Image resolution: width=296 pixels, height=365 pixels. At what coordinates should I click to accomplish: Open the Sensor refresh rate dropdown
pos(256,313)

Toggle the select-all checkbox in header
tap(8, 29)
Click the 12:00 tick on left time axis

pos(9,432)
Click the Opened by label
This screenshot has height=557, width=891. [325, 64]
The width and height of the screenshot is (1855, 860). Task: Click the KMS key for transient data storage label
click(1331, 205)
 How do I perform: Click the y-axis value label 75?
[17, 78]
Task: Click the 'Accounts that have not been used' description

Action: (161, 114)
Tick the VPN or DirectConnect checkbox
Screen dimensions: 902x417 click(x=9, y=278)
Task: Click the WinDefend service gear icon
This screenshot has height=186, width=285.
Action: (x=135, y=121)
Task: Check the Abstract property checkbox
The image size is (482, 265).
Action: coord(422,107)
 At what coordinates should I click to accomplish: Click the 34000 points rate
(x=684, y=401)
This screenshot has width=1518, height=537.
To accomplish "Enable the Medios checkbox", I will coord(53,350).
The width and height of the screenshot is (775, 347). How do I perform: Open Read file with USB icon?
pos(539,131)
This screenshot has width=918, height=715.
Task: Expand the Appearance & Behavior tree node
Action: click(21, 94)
———
• Your instructions
Output an identical copy of every record above.

• Expected output
Image resolution: width=296 pixels, height=365 pixels. At what coordinates should I click to accomplish: Open the Sensor refresh rate dropdown
pos(256,313)

Toggle the select-all checkbox in header
tap(8, 29)
Click the 12:00 tick on left time axis

pos(9,432)
Click the Opened by label
This screenshot has height=557, width=891. [325, 64]
The width and height of the screenshot is (1855, 860). Task: Click the KMS key for transient data storage label
click(1331, 205)
 How do I perform: Click the y-axis value label 75?
[17, 78]
Task: Click the 'Accounts that have not been used' description

Action: (161, 114)
Tick the VPN or DirectConnect checkbox
Screen dimensions: 902x417 click(x=9, y=278)
Task: Click the WinDefend service gear icon
This screenshot has height=186, width=285.
Action: (x=135, y=121)
Task: Check the Abstract property checkbox
The image size is (482, 265).
Action: coord(422,107)
 At what coordinates should I click to accomplish: Click the 34000 points rate
(x=684, y=401)
This screenshot has width=1518, height=537.
To accomplish "Enable the Medios checkbox", I will coord(53,350).
The width and height of the screenshot is (775, 347). How do I perform: Open Read file with USB icon?
pos(539,131)
This screenshot has width=918, height=715.
Task: Expand the Appearance & Behavior tree node
Action: click(21, 94)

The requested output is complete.